The “underfitting WebText” caveat matters because it helped make the next move feel rational. If the biggest GPT-2 model was still not fully fitting the training distribution, then making the model larger was not obviously wasteful. The paper did not by itself prove the later scaling-law program, but it contributed to the intuition that model capacity remained a bottleneck. In the background, the field was learning to think of language modeling as an infrastructure problem: more parameters, more data, more compute, and better training could move measurable behavior.

But the caveat is not optional. GPT-2’s Section 7 says zero-shot performance was still far from usable for practical applications and that many tasks were likely no better than random. This is the chapter’s ballast against hindsight. In 2019, the paper suggested a direction. It did not deliver a reliable general-purpose assistant. The model could surprise researchers by doing something like a task, but “something like” is not the same as dependable performance under product conditions.

The public drama around GPT-2 came from release strategy. OpenAI did not initially release the largest model. In February 2019, it released the paper and a 124M-parameter model. In May, it released the 355M model, along with output datasets from all four model sizes and detection-related material. In August, it released the 774M model and a first version of the release-strategy and social-impact report. In November, it released the 1.5B model and updated the report and repository documentation.

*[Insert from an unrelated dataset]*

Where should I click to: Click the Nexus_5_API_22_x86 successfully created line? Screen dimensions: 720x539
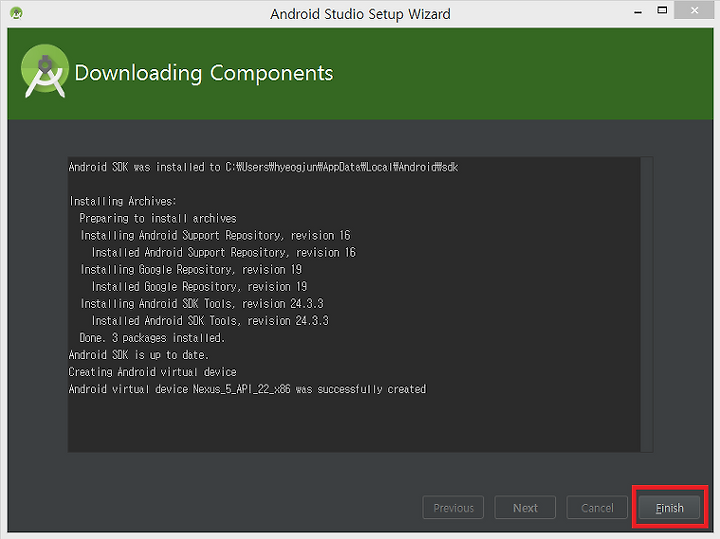(x=248, y=389)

The timeline is worth stating plainly because the story is often flattened into mythology. OpenAI did not permanently refuse to release GPT-2. It staged the release. The verified claim is that the organization said it was concerned about misuse and wanted time for risk and benefit analysis. The social-impact report named possible misuse categories such as fake news generation, impersonating others in email, and abusive social-media automation. It also discussed synthetic-text detection and the fact that existing research had not achieved perfect accuracy, especially under strong adversarial assumptions.

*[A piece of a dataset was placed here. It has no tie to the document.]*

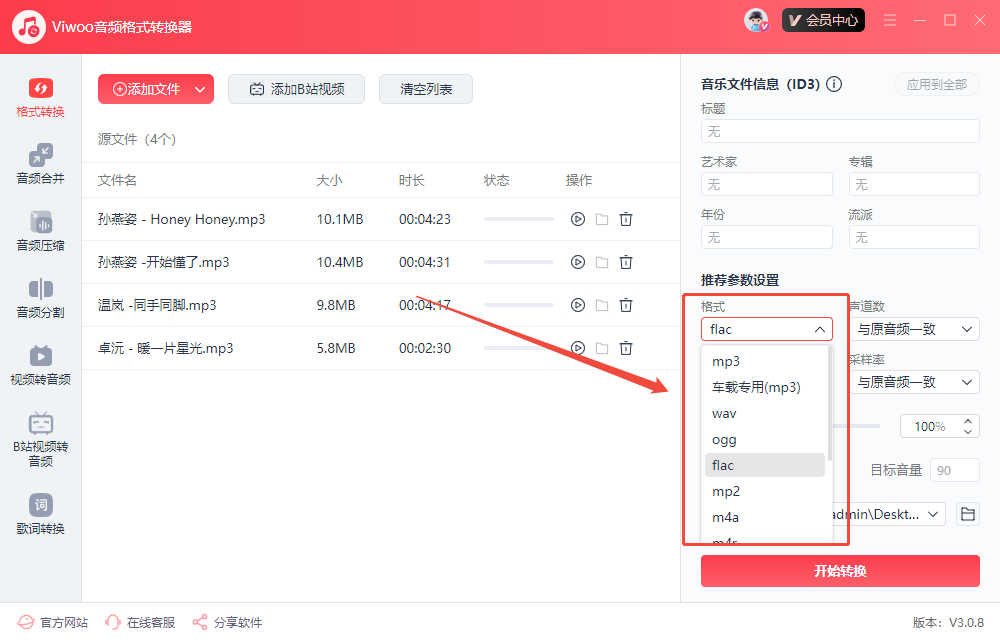Open the 声道数 channel count dropdown
This screenshot has height=640, width=1000.
(x=913, y=329)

This made GPT-2 a publication-norms event as much as a model event. Earlier AI papers had raised misuse concerns, but GPT-2 turned the release of model weights into a public governance question. If a model can generate fluent text at scale, what exactly should be released, when, and to whom? Is a paper enough? Are small checkpoints acceptable but large ones risky? Should a lab release outputs for detector research? How should uncertainty itself be handled?

The staged release also revealed how hard it was to separate science from deployment. A smaller model could help researchers reproduce some findings and study behavior. A larger model could help evaluate risks more realistically, but might also be easier to misuse. Outputs from unreleased models could support detector work, but detectors themselves were imperfect and could become part of an arms race. Every choice had tradeoffs. The release strategy was not merely a public-relations posture; it was an attempt to manage a research artifact whose downstream uses were difficult to predict.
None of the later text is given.